Rapid Prototyping - Excel is an excellent tool to play around with data, brainstorm observations and discuss the possible hypothesis. Modern Excel provides relational database capabilities, and it can ingest data from a broad range of sources, such as Google BigQuery, IBM, Oracle or SAP HANA databases. Surprisingly few Excel power users are familiar with those capabilities.
Small Businesses - in the case of businesses with a small handful of analysts, Excel can be a viable solution. However, this is a double edge sword. Every company has their "Excel Guru", and this person can unwillingly cause huge damage when quitting his job. His spreadsheet creations might be likely incomprehensible for others.
Self Service Portals - whenever data is appropriately managed, and business users are only allowed to access and consume well-prepared data, Excel can shine, as well as data visualization tools such as Microsoft Power BI for example.
Data Storytelling - it's easy for Excel users to switch to Power BI, which comes with Power Query and Power Pivot, very much like modern Excel. Power BI has web publishing capabilities allowing analysts to share their insights on internal web portals or their corporate website.
These are not viable Excel use cases in my view
What are your thoughts: What is a viable use case for Excel, and what is not?
I found your article to be insightful. In my work we tend to use R, SAS and Excel. We are not giving up Excel anytime soon.
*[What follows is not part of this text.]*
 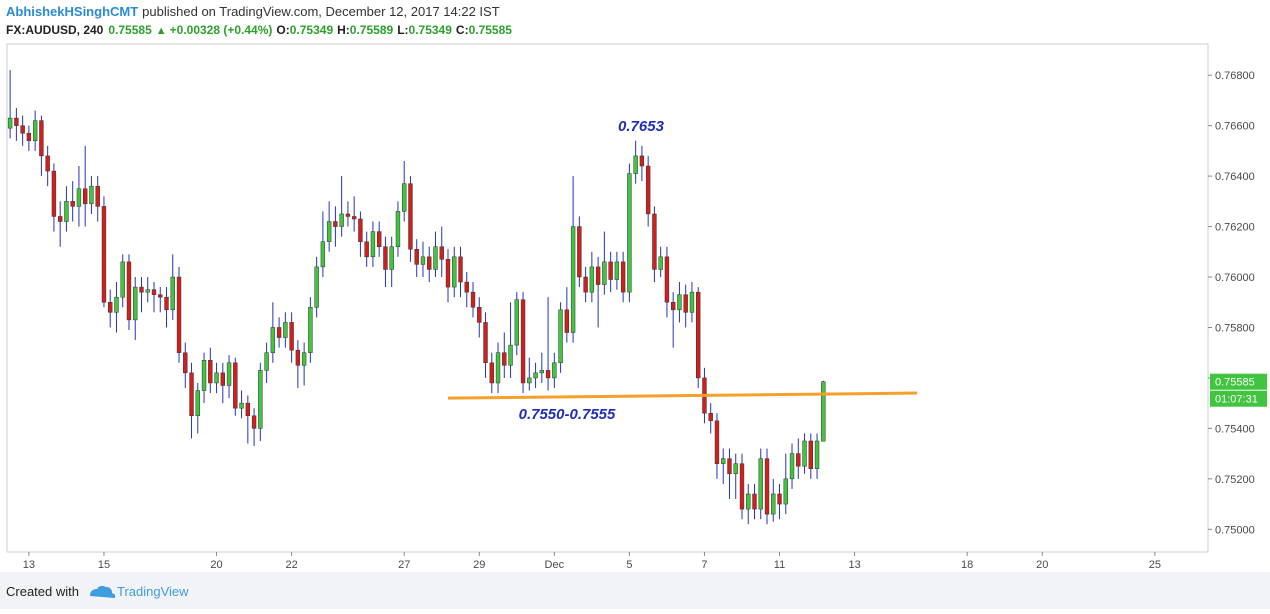 I want to click on l: 0.75349, so click(x=431, y=30).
My biggest issue with Excel is that its use is extremely personal. Everybody has their own way of structuring spreadsheets, of accessing data and interacting with VBA. When tasks are passed between people the new person either recreates the spreadsheet, reverts to a manual process, or uses the existing spreadsheet without understanding how it works or how to recognize problems.
A smaller problem I have with Excel is that as spreadsheets become more complicated they become much harder to validate. More than once I have found that people have inserted mistakes into columns of copied formulas.
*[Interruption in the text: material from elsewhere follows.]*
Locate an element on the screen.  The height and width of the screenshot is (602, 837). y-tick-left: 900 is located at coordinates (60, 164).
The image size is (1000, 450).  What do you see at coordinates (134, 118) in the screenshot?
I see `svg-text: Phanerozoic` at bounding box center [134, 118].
While Excel is the tool that I use most, I am wondering why it is so slow when processing (say) one million rows. I'am used to code in Perl (and its ancestors, like C or C++, which share the same DNA) but there are unexpected benefits about Excel that few people are aware of. For instance, the random number generator in Excel is good enough, while the one in Perl, can only produce 32,768 values, which is useless in all my applications (I wrote my own random number in Perl, which can produce trillions of different values, enough for my needs.)
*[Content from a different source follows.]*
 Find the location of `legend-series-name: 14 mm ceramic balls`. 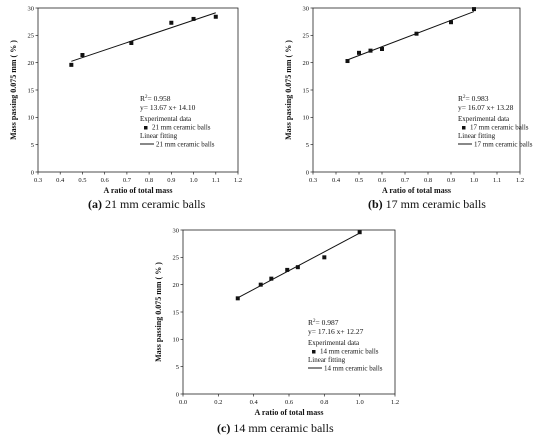

legend-series-name: 14 mm ceramic balls is located at coordinates (350, 352).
By the way, here is an example of Excel used to deal with unstructured data: https://www.datasciencecentral.com/profiles/blogs/advanced-machine-...
Thanks for the open-minded view of Excel. We've had some great success in using Excel as a user interface platform, pulling data and pushing results into a DBMS back end. We use this as an alternative to a web front end if there are a small number of users who have been working with Excel spreadsheets, it makes the transition to a more structured application a bit gentler if they can fall back into Excel for ad hoc calculations or updates. We also use it as a prototyping tool where we can provide a "quick and dirty" user interface (although they end up being very effective, if a bit outdated in style) to help establish a more structured process and move the users quickly to a shared data back end while establishing and validating the front end requirements. Obviously there are many limitations, but I believe that it can be a very effective tool for advanced analytics and budget-forecast-actual efforts, and I am sure there are many other places too.
I think an undervalued benefit of Excel, especially in corporations both large and small, is its ability to easily and reliably share information. Users often prepare their data in Excel and then simply forward the file to the recipient. Recipients then easily copy and paste or use their preferred ETL tool to extract the data. No date formatting or delimiter issues. It is the convention in Germany to use comma as the thousands separator, dot as the decimal delimiter and semicolon as the field delimiter. CSV format is too unreliable in this regard. Other formats such as xml or json too unwieldy for many users.